The earlier conversation hurt me deeply. Sober he would have known this.
Wh has not been an emotionally responsive spouse in years.
To protect my child I resisted then urge to fly home.
When I confronted wh the next day he claims to not remember.
He apologized but did not show remorse.
He shut down and clammed up the rest of the trip.
The issue was never confronted with sil or in laws.
Since this, at the 2 week mark, a huge fight took place. He had ignored me and the issue since dday. Ignored me crying, never initiated or really participated in a conversation about the events.
At that 2 week mark we had a huge fight. I asked what he had done to try to improve this. Nothing. He had not even done a Google search. I told him that spoke volumes.
After this very rage filled argument he made himself an ic appointment and started googling. He has claimed to start to realize he is emotionally abusive by refusing to be emotionally supportive in all situations not just this one.
I believe that this was not a one time deal. However, I have no proof. Just a gut feeling. Maybe with her, but in general I have doubts. He travels for work, so he could be doing anything. He had an EA in 2007.
Here is where I am stuck...
1. When he says things like, “If I had an erection...” I see that as an attempt to minimize. It makes it sound like I could be lying to him about what I saw? I did take a picture of him in this position because I knew he would deny it.
2. Am I over reacting? Does this even make him a cheater? When I consider the minimum that occurred... his penis against her vagina to the point of arousal for at least him, it sure feels like a betrayal to me.
3. Should I confront Sil? What would I even say?
4. Why didn’t I stop him right then and there and pull him inside and make him go to bed? My heart tells me I didn’t because I was hurt from their earlier conversation and was trying to keep the kids occupied.

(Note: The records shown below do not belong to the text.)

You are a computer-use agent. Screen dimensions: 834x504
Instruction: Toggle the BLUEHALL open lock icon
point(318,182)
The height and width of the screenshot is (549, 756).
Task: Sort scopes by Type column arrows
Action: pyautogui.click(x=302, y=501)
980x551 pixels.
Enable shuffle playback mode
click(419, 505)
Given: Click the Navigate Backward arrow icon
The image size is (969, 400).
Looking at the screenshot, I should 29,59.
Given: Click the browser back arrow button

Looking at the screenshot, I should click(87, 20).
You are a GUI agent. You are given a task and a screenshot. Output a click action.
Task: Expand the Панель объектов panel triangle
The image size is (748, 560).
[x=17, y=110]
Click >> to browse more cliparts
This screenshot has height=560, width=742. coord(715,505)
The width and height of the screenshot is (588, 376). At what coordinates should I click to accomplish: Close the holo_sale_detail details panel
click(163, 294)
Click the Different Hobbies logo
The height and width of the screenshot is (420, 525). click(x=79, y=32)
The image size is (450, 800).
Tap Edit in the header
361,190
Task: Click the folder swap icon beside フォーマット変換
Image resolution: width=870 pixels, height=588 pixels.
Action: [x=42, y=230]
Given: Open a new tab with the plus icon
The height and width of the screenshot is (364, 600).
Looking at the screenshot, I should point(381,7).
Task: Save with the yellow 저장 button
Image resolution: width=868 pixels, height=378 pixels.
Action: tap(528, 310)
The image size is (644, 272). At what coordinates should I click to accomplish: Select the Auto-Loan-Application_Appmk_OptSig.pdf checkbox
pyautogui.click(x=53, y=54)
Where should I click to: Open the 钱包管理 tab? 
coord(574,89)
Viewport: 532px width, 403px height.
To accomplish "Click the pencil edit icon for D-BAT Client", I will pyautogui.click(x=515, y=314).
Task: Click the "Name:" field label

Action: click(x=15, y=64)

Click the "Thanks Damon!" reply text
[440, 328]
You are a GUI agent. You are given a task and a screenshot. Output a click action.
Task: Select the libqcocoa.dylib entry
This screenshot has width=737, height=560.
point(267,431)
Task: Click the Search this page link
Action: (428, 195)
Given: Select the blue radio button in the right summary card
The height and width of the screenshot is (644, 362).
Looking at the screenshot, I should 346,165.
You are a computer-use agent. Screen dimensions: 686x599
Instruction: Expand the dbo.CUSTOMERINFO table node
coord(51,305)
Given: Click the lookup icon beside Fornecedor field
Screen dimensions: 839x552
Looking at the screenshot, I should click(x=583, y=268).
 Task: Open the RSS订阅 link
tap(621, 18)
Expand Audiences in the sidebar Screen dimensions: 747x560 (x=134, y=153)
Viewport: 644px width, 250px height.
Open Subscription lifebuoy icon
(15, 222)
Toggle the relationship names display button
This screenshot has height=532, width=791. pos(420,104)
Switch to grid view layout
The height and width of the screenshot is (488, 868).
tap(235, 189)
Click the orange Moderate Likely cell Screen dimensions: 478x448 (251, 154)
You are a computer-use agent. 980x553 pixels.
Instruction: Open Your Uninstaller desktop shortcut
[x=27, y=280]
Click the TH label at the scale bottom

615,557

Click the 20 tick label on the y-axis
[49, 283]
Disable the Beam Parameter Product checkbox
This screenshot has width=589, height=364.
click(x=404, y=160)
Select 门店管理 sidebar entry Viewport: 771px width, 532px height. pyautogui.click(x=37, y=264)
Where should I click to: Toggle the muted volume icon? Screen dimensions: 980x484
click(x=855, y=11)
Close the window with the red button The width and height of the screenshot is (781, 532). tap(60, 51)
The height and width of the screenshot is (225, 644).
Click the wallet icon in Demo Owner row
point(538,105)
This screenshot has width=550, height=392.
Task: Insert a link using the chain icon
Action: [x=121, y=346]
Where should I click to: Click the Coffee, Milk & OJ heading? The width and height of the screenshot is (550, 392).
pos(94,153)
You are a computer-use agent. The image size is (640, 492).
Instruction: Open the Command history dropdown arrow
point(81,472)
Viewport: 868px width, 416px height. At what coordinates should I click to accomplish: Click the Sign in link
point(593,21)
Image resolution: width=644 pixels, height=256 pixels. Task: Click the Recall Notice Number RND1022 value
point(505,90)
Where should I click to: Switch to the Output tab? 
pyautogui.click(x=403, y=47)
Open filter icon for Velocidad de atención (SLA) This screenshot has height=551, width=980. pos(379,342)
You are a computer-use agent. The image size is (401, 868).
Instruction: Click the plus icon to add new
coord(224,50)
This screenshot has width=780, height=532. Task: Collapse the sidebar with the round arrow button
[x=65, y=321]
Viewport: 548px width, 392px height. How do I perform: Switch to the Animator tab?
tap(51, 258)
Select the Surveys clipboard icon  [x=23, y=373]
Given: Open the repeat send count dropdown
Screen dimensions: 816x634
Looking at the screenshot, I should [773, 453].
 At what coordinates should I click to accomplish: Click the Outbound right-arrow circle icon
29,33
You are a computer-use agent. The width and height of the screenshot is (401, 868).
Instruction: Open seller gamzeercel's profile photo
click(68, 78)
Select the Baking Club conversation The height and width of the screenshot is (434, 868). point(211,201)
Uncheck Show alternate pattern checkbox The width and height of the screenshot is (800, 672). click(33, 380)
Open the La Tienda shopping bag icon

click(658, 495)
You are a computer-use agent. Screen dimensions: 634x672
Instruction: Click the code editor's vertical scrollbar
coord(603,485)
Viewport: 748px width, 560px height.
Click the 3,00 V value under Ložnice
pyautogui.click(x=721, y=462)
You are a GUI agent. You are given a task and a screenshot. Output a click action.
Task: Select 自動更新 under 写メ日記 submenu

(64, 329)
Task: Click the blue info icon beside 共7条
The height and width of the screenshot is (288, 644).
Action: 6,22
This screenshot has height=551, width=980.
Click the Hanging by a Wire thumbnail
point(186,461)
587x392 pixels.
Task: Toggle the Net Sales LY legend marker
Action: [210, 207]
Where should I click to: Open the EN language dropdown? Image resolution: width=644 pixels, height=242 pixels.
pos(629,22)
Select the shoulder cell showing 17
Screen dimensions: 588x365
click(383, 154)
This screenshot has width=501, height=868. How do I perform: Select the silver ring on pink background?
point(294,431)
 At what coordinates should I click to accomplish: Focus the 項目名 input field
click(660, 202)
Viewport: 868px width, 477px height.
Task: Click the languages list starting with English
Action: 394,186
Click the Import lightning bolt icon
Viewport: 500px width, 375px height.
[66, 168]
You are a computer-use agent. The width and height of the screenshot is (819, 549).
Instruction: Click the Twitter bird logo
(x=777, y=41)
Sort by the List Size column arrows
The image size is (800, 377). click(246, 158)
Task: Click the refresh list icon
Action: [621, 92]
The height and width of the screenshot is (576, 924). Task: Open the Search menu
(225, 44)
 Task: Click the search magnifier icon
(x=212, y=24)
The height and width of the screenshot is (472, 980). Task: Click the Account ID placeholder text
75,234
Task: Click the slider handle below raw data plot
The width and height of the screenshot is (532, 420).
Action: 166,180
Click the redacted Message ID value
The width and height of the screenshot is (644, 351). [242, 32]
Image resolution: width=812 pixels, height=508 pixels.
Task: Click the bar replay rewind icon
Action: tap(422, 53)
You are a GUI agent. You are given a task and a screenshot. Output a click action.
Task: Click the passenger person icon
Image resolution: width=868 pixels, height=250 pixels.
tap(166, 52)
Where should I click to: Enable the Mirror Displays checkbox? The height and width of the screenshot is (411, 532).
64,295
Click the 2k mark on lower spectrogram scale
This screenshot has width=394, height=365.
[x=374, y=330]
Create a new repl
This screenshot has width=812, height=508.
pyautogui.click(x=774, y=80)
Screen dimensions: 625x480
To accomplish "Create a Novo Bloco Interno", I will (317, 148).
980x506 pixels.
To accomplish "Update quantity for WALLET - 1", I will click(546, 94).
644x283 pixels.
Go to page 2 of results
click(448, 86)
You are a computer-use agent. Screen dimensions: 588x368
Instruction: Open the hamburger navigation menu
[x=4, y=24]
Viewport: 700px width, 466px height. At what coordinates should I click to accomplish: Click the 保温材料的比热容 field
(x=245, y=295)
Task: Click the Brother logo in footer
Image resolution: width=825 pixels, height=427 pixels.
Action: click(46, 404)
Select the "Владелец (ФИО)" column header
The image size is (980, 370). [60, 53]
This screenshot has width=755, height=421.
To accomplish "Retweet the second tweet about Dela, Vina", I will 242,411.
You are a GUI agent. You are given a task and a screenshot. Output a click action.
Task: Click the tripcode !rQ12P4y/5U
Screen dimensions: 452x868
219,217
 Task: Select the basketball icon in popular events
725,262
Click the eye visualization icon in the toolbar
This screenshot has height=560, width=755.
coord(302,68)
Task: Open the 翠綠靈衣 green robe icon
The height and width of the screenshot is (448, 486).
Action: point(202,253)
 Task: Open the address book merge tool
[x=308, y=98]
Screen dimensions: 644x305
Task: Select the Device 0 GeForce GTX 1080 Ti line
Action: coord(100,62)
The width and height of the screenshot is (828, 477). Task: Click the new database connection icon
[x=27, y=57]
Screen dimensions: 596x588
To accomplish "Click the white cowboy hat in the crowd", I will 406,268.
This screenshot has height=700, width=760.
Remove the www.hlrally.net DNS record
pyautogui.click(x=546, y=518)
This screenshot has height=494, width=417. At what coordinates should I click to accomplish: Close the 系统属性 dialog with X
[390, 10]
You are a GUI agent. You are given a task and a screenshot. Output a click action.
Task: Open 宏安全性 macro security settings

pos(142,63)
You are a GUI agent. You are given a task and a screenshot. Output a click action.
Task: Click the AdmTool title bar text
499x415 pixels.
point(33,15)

5. If reconciliation was to occur, how do I spend the rest of my life across the Thanksgiving table from her?
6. Wh claims to not remember these incidents. I don’t know how to move past something I don’t know the full extent of. Not know what was happening under the water is driving me insane.
Thank you for taking time to read and to help me gather my thoughts. I have read so much of this forum in the last three weeks. You are all amazing.
[This message edited by Flnightmare at 2:39 AM, November 3rd (Sunday)]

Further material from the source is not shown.